在两人这番突如其来的、高分贝的“表演”中,天台周围那股冰冷的监视气息,开始迅速消退、远离。
一个咋咋呼呼的“目击路人”,加上一个正在“惊慌报警”的同伴,这意味着现场很快就会暴露在官方视野下。
对于完成了“灭口”任务的组织成员来说,此时最优的选择就是立刻消失,而不是冒着暴露的风险去确认一个“已死”目标的状况,或者清理两个很快就会引来警察的“麻烦”。
危险暂时解除了!
江起和降谷零几乎是同时停止了表演。
江起深吸一口气,重新将全部注意力放回伤者身上。脉搏依旧微弱,但还在跳,出血被银针和压迫暂时锁住,但情况依然危殆。

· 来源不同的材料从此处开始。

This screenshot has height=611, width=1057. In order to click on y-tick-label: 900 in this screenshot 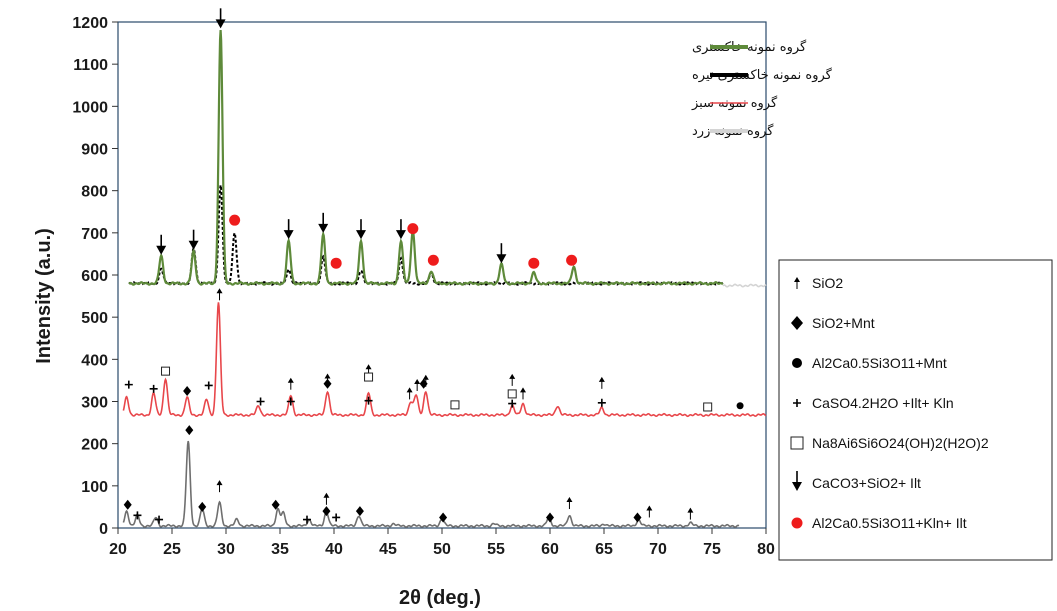, I will do `click(94, 150)`.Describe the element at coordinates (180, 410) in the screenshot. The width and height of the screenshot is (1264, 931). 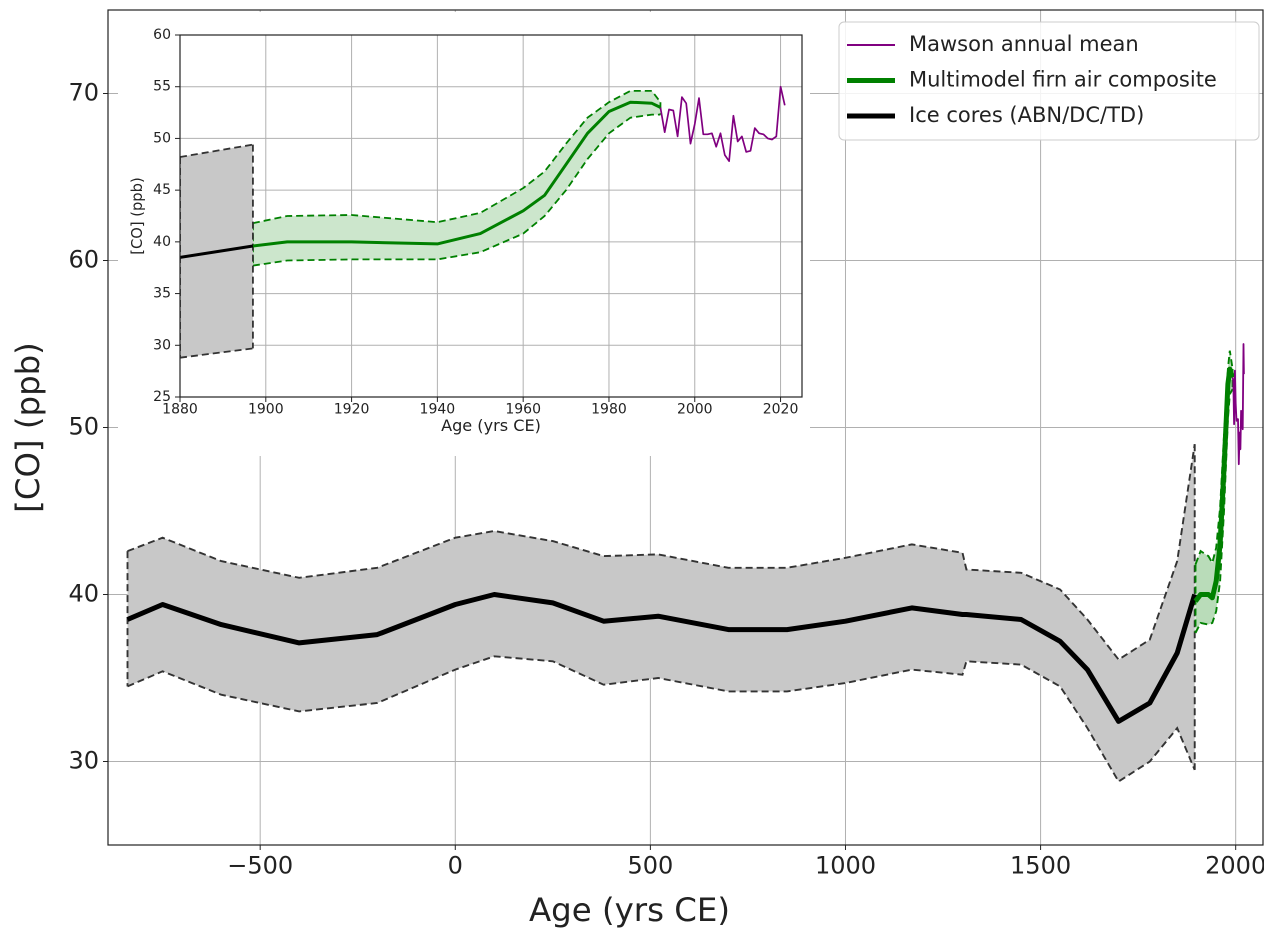
I see `x-tick-label: 1880` at that location. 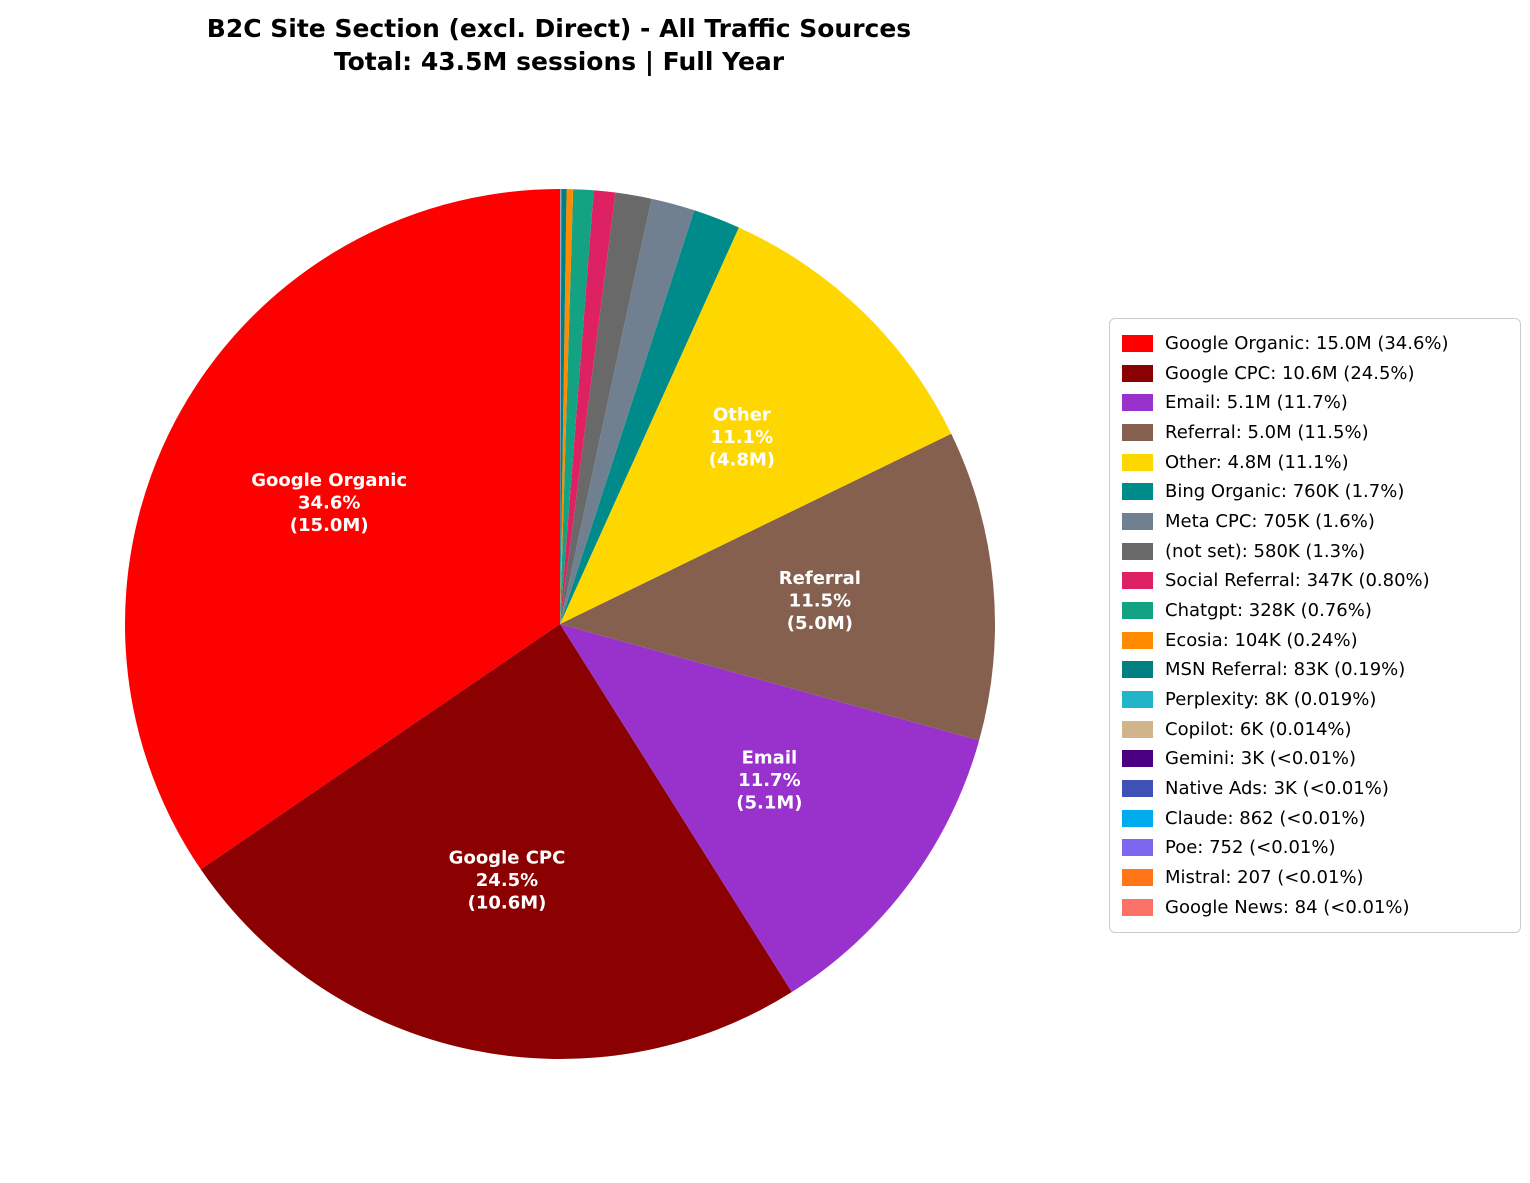 I want to click on wedge-label-email: Email 11.7% (5.1M), so click(x=769, y=781).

“他怎么样?”降谷零蹲下身,声音压得极低,充满了压抑的颤抖和急切,他的手想碰触hiro,又不敢,悬在半空。
“右位心,左胸枪伤,大概率是贯穿伤,肺部和血管损伤严重,失血性休克。”江起语速极快,手下不停,又取出几根针,快速刺入内关、足三里等穴,加强强心升压的效果,“我的针和药暂时吊住了他一口气,但必须立刻手术!不能等救护车,太慢,也太公开!”
“我有渠道。”降谷零立刻接口,紫灰色的眼眸中闪过一丝决绝的寒光,“绝对保密,最快的医疗支持,但需要立刻转移!”
“你能保证转移途中绝对平稳,并且五分钟内得到专业处置吗?”江起盯着他。
“能!”降谷零毫不犹豫。
“好!”江起不再废话,他看了一眼依旧插在缺盆穴的银针,那是他封锁出血的关键,不能现在起针。“帮我,保持这个按压的力道和角度,绝对不能变!我们抬他下去!”
降谷零立刻接手,用戴着黑色手套的手,精准地取代了江起按压伤口的位置,力道稳如磐石。
江起则小心翼翼地将景光的上半身扶起一些,让降谷零能更方便发力,两人合力,极其缓慢、平稳地将昏迷的景光抬了起来。
就在他们准备离开时,江起下意识地瞥了一眼之前赤井秀一隐藏的断墙阴影,那里空空如也,只有夜风吹过。